Gerson also baffles many Republicans. Unlike the libertarian wing of the Party, he says that the government has a moral duty to help the poor. When Bush, in his first Presidential campaign, criticized small-government Republicanism as “an approach with no higher goal, no nobler purpose than ‘Leave us alone,’ ” the head of the Cato Institute suggested that Bush’s speechwriter was moonlighting for Hillary Clinton.

Gerson defends Bush’s tax cuts, which the President’s critics believe not only favor those with the highest incomes but have also left less money for important domestic programs; Gerson believes that free markets and free trade are the best means of lifting people out of poverty, and that lower taxes stimulate both. “The part of Mike I have the most trouble understanding, perhaps because we simply disagree, is how he can square his support for pretty substantial spending for the very poorest among us with a defense of Bush tax cuts for the wealthiest people,” Dionne said. “Maybe Mike just buys supply-side economics in a way that I don’t, but most supply-siders don’t think like Mike.”


What's most amusing here isn't just that Mr. Dionne can't grasp the consistency of compassionate conservativism but that he can't see how similar Mr. Gerson is to George W. Bush, and that he should like the President for the same reasons he likes his speechwriter, but can't for reasons of his own personal immaturity and partisanship.

Posted by Orrin Judd at February 7, 2006 11:05 AM
Comments

...For Mike, its thoroughly consistent to be pro-life and to work for poor people in Africa....

This, my friends, is how the Beltway elite are different from you and me. Only THEY can define what is consistent and what is common wisdom.

I believe there is a word for this, and it's a word that EJ Dionne would go to absurd lengths to claim he is not.

Posted by: Brad S at February 7, 2006 11:30 AM

God must really hate Al Gore.

I suspect it's contempt.

Posted by: Jim in Chicago at February 7, 2006 12:10 PM

For Mike, its thoroughly consistent to be pro-life and to work for poor people in Africa. So does EJ Dionne believe it is more consistent for people who kill their own babies to be nice to the poor in Africa? Why is it inconsistent for one who values innocent lives to help save innocent African lives? To 'real' people, it is not only consistent but logical for prolifers to help the poor.

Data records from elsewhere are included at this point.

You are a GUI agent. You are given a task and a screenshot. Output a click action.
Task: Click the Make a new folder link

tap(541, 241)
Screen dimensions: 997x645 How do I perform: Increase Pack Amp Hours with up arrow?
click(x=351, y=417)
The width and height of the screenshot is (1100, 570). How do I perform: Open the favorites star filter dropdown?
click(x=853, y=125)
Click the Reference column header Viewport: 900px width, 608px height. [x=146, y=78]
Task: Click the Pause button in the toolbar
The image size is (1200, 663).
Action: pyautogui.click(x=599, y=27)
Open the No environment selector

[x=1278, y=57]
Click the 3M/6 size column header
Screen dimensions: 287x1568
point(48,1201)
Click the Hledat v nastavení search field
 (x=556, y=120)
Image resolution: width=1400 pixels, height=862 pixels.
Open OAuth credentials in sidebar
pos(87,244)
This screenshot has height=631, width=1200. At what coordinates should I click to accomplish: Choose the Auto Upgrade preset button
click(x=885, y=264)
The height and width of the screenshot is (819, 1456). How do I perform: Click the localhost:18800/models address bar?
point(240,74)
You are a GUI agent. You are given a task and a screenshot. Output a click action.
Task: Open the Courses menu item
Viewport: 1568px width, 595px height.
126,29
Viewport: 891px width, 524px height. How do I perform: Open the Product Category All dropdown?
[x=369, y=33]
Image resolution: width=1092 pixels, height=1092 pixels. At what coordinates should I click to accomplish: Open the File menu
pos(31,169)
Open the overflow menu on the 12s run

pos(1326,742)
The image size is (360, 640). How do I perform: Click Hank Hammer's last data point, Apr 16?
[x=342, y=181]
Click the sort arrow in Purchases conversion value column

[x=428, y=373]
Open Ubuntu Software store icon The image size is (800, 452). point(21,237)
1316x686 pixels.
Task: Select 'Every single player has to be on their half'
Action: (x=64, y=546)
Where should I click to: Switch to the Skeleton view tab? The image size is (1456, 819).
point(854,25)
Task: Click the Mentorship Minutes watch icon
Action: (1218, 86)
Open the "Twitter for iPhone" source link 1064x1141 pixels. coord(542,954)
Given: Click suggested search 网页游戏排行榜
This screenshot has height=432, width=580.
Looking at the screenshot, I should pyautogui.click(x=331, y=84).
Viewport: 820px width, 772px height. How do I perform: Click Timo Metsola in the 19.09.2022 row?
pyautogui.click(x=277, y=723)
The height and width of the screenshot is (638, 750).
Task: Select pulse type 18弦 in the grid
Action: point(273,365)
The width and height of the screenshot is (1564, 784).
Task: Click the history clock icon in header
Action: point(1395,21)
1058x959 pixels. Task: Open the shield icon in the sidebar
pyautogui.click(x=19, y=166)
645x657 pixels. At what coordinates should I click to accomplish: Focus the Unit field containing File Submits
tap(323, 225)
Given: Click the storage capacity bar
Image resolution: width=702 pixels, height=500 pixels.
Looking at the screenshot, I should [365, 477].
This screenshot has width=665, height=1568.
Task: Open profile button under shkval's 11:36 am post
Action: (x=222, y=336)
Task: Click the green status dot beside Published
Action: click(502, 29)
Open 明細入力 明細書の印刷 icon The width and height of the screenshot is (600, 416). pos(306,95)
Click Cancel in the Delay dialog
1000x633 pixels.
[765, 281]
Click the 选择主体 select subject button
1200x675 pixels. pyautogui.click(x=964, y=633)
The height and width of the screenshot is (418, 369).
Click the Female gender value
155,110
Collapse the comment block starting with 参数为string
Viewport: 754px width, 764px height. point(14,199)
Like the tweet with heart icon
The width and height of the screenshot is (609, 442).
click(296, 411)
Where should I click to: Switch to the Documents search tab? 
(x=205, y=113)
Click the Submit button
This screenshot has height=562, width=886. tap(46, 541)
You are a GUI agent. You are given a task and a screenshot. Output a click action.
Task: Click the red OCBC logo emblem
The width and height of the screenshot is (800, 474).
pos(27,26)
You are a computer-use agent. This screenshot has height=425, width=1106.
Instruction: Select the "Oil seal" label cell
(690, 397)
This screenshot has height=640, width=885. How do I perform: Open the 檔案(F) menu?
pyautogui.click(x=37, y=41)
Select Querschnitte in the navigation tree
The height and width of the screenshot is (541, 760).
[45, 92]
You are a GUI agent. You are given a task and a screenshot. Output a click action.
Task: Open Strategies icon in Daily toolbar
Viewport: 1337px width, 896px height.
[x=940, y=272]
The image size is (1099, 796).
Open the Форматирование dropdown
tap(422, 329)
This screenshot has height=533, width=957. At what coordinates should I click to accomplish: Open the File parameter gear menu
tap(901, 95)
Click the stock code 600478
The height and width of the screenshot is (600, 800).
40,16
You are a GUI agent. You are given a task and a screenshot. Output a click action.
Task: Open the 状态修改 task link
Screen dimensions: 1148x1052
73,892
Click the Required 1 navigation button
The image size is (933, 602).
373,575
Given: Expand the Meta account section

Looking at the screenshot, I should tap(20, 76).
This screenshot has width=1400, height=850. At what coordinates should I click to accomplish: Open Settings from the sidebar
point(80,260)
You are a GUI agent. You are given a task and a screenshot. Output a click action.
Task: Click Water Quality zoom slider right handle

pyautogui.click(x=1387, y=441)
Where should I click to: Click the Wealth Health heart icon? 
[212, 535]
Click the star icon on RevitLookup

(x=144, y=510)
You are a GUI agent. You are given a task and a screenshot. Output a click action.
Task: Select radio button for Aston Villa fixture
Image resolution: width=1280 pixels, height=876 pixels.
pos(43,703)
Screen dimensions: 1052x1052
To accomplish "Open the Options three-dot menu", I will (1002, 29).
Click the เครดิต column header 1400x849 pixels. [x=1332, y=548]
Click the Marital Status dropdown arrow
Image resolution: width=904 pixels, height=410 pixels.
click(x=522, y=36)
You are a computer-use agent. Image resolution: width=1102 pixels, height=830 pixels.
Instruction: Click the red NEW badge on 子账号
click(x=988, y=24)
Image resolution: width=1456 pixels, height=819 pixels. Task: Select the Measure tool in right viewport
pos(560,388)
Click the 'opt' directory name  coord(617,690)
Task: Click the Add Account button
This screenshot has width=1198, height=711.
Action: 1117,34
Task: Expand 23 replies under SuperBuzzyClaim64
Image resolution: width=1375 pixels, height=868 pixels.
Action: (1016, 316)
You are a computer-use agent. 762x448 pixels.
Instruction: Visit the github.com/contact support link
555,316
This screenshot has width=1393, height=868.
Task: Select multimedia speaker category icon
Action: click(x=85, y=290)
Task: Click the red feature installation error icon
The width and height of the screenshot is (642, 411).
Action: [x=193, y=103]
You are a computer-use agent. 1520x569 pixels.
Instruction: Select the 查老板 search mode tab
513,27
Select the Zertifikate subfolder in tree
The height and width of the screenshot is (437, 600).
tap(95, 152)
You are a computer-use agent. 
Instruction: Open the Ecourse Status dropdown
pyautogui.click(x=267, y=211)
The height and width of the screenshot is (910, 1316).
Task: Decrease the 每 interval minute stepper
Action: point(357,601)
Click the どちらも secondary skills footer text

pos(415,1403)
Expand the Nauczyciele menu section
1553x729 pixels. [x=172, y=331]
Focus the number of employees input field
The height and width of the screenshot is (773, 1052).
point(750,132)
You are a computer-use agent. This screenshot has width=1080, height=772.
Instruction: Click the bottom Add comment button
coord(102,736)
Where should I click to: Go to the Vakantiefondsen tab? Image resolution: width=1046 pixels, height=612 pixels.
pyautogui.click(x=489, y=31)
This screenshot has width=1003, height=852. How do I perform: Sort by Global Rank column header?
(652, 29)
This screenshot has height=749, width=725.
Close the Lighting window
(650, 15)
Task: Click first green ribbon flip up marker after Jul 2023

Posted by: ic at February 7, 2006 1:44 PM

Partisan and immature? Maybe. Bigoted, leftist, ideologically stunted moron? Without a doubt. Otherwise, EJ seems like a pleasant enough fellow.

Posted by: Tom C., Stamford Ct., at February 7, 2006 3:00 PM

IC: I think Dionne's idol must be the woman in the Dickens novel -- forget which one -- who spends all her time worrying about the poor in Africa while her own kids go begging.

Looked it up -- Mrs. Jellyby from Bleak House.

Posted by: Jim in Chicago at February 7, 2006 5:47 PM

I hope everyone is watching "Bleak House" on Masterpiece Theatre. It's wonderful.